* PROBLEM STATEMENT
All entries below are to be set down again, identical to the source.

--- DATASET Enclosed Below ---

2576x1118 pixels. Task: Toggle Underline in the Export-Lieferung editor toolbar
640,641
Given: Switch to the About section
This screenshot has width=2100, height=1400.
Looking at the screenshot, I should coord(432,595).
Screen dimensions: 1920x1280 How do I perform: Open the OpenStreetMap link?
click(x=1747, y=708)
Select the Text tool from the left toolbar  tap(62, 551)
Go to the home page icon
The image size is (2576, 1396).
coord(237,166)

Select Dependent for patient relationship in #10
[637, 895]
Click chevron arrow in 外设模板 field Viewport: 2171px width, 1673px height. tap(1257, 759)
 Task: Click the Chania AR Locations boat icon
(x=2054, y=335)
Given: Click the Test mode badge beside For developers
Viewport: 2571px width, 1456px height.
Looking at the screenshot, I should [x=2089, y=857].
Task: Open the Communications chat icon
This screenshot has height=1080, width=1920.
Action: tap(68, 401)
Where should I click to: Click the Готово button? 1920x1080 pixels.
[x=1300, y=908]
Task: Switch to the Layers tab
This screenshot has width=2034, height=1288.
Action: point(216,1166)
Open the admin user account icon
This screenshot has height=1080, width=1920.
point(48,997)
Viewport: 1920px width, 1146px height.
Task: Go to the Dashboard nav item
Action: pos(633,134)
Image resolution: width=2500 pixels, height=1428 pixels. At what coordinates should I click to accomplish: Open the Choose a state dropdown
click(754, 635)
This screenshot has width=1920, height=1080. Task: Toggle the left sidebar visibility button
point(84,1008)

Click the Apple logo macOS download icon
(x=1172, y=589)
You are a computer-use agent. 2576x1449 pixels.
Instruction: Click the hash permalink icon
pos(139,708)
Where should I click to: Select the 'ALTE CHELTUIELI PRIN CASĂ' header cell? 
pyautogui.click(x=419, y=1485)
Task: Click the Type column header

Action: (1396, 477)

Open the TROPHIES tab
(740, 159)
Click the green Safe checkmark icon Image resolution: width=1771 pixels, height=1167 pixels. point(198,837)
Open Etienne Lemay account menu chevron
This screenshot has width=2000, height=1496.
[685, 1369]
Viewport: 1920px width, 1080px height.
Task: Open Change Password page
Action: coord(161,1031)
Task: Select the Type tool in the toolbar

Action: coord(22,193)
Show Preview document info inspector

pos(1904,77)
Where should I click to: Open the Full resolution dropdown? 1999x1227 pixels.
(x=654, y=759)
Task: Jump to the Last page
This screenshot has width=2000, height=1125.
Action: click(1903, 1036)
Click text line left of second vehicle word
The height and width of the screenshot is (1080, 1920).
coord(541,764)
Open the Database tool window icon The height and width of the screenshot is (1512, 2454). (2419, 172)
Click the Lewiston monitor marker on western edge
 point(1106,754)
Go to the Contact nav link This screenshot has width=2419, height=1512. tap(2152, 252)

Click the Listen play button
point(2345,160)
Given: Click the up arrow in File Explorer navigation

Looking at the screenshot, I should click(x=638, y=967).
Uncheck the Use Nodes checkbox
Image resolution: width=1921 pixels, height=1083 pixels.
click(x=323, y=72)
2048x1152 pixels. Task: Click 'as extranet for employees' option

--- End of Enclosed DATASET ---

* REPLY TO THE TASK
2576x1118 pixels. Task: Toggle Underline in the Export-Lieferung editor toolbar
640,641
Given: Switch to the About section
This screenshot has width=2100, height=1400.
Looking at the screenshot, I should coord(432,595).
Screen dimensions: 1920x1280 How do I perform: Open the OpenStreetMap link?
click(x=1747, y=708)
Select the Text tool from the left toolbar  tap(62, 551)
Go to the home page icon
The image size is (2576, 1396).
coord(237,166)

Select Dependent for patient relationship in #10
[637, 895]
Click chevron arrow in 外设模板 field Viewport: 2171px width, 1673px height. tap(1257, 759)
 Task: Click the Chania AR Locations boat icon
(x=2054, y=335)
Given: Click the Test mode badge beside For developers
Viewport: 2571px width, 1456px height.
Looking at the screenshot, I should [x=2089, y=857].
Task: Open the Communications chat icon
This screenshot has height=1080, width=1920.
Action: tap(68, 401)
Where should I click to: Click the Готово button? 1920x1080 pixels.
[x=1300, y=908]
Task: Switch to the Layers tab
This screenshot has width=2034, height=1288.
Action: point(216,1166)
Open the admin user account icon
This screenshot has height=1080, width=1920.
point(48,997)
Viewport: 1920px width, 1146px height.
Task: Go to the Dashboard nav item
Action: pos(633,134)
Image resolution: width=2500 pixels, height=1428 pixels. At what coordinates should I click to accomplish: Open the Choose a state dropdown
click(754, 635)
This screenshot has width=1920, height=1080. Task: Toggle the left sidebar visibility button
point(84,1008)

Click the Apple logo macOS download icon
(x=1172, y=589)
You are a computer-use agent. 2576x1449 pixels.
Instruction: Click the hash permalink icon
pos(139,708)
Where should I click to: Select the 'ALTE CHELTUIELI PRIN CASĂ' header cell? 
pyautogui.click(x=419, y=1485)
Task: Click the Type column header

Action: (1396, 477)

Open the TROPHIES tab
(740, 159)
Click the green Safe checkmark icon Image resolution: width=1771 pixels, height=1167 pixels. point(198,837)
Open Etienne Lemay account menu chevron
This screenshot has width=2000, height=1496.
[685, 1369]
Viewport: 1920px width, 1080px height.
Task: Open Change Password page
Action: coord(161,1031)
Task: Select the Type tool in the toolbar

Action: coord(22,193)
Show Preview document info inspector

pos(1904,77)
Where should I click to: Open the Full resolution dropdown? 1999x1227 pixels.
(x=654, y=759)
Task: Jump to the Last page
This screenshot has width=2000, height=1125.
Action: click(1903, 1036)
Click text line left of second vehicle word
The height and width of the screenshot is (1080, 1920).
coord(541,764)
Open the Database tool window icon The height and width of the screenshot is (1512, 2454). (2419, 172)
Click the Lewiston monitor marker on western edge
 point(1106,754)
Go to the Contact nav link This screenshot has width=2419, height=1512. tap(2152, 252)

Click the Listen play button
point(2345,160)
Given: Click the up arrow in File Explorer navigation

Looking at the screenshot, I should click(x=638, y=967).
Uncheck the Use Nodes checkbox
Image resolution: width=1921 pixels, height=1083 pixels.
click(x=323, y=72)
2048x1152 pixels. Task: Click 'as extranet for employees' option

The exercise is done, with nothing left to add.